Croyez-vous qu'une usine de chaussures, par exemple, pourrait survivre si l'État se mêlait de tout ce qui s'y passe ? Bien sûr, il y a aussi des usines de chaussures étatisées. Mais croyez-vous qu'une moyenne entreprise, dans le système capitaliste privé, supporterait qu'un ministre donne perpétuellement son avis sur le travail réalisé par les membres de l'entreprise ? Dans une entreprise libre, c'est naturellement à ceux qui travaillent de déterminer ce qu'il faut faire, que ce soient ceux qui ont des postes de dirigeants ou ceux qui ont des postes d'exécutants. Mais je n'ai pas parlé d'un propriétaire. J'ai parlé d'une entreprise où les collaborateurs se donnent eux-mêmes une constitution et s'administrent eux-mêmes. Dans les écoles, ce seraient les enseignants et les élèves, un système de balancier entre apprendre soi-même — car ce n'est pas toujours l'enseignant qui apprend quelque chose à ses élèves, il arrive souvent que le professeur en apprenne autant de ses élèves. Il est parfaitement évident que le domaine de l'esprit doit être déployé dans la liberté.
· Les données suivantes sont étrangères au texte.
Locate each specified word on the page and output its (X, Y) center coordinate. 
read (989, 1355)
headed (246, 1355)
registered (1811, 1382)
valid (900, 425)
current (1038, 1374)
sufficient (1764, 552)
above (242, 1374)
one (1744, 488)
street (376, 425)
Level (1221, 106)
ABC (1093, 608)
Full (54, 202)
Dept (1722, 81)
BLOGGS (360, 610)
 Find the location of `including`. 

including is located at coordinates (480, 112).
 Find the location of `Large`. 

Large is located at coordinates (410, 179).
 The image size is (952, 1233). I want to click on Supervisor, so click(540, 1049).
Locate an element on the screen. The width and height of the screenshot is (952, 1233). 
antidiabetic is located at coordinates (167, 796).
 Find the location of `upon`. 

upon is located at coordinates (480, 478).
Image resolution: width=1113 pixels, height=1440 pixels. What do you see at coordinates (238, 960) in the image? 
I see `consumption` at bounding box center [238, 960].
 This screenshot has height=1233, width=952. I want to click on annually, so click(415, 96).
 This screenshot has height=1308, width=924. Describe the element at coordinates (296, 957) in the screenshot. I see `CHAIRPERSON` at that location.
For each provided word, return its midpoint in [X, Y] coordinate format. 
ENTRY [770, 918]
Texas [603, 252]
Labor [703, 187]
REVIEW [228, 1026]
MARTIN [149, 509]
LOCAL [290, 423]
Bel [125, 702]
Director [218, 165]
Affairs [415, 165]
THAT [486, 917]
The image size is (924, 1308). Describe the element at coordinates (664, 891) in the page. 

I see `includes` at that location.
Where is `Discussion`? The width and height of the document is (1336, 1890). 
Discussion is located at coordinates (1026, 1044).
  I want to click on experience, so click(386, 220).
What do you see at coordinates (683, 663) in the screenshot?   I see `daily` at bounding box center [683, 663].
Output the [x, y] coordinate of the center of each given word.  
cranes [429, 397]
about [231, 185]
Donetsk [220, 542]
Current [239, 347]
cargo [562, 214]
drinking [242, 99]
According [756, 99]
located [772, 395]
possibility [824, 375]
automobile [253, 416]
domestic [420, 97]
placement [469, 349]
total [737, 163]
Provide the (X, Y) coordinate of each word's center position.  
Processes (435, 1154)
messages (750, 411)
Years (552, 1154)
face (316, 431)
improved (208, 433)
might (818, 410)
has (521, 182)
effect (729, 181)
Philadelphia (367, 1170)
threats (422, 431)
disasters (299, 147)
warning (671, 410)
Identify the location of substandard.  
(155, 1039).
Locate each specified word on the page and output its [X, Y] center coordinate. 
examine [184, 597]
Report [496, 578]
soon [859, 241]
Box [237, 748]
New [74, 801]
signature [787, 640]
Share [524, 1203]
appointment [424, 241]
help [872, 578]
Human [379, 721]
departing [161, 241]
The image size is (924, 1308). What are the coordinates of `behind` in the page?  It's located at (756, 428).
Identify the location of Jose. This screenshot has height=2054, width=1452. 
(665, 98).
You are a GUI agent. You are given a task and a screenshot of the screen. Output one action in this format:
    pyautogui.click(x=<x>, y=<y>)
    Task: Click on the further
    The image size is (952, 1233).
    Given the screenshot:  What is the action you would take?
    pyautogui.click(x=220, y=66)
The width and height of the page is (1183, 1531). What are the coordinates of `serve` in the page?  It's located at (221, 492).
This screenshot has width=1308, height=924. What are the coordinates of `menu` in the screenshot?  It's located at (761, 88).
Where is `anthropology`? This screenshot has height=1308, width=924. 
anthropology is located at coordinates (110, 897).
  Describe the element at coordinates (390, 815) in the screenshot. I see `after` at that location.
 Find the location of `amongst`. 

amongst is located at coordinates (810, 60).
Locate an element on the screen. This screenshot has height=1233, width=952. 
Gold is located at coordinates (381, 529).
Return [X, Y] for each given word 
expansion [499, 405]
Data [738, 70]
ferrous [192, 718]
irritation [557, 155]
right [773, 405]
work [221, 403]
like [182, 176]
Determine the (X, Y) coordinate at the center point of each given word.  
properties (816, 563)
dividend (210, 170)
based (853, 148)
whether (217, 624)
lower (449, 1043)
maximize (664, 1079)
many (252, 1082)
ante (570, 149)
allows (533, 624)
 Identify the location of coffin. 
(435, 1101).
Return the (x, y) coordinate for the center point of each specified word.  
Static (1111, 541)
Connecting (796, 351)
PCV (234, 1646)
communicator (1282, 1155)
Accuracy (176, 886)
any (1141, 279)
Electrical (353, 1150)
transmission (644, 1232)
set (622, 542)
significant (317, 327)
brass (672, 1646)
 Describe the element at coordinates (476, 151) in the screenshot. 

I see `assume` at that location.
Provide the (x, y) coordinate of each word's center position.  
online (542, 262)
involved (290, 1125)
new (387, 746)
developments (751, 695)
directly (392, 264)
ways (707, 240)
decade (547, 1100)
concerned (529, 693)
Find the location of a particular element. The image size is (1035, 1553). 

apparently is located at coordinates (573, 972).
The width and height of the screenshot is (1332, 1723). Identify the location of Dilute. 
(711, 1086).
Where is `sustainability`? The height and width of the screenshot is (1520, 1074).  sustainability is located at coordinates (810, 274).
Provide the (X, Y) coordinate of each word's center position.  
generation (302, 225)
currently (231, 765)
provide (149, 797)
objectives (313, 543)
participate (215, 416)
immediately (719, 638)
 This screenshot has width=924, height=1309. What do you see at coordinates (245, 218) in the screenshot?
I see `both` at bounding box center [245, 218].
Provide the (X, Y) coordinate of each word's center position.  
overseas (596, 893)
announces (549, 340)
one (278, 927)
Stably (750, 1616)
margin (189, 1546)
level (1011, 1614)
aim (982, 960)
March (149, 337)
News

Les causes des deux guerres mondiales résident dans la mise en esclavage de l'esprit par l'État et l'économie capitaliste. Il n'y a pas d'organe pour la liberté humaine, il n'y a pas d'organe pour le créatif, il n'y a pas d'organe pour le concept de l'art après la modernité, même ceux qui ont tant célébré l'art, les soi-disant connaisseurs, n'ont crée aucun organe, ni pour l'art, ni pour les évolutions qui ont été mises en route par les catastrophes de la Première et de la Deuxième Guerre mondiale. Et il n'y en aura sans aucun doute une troisième, si nous ne prenons pas un nouveau départ vers la science de la liberté, où règne le "tout homme est un artiste", où chacun est soi-même, et où l'on insiste sur le souverain qui se trouve en tout homme.

Joseph Beuys, "Discours sur mon pays" [1985], in Par la présente, je n'appartiens plus à l'art, trad. Olivier Mannoni et Pierre Borasa, Paris, L'arche, 1988, p. 42-43.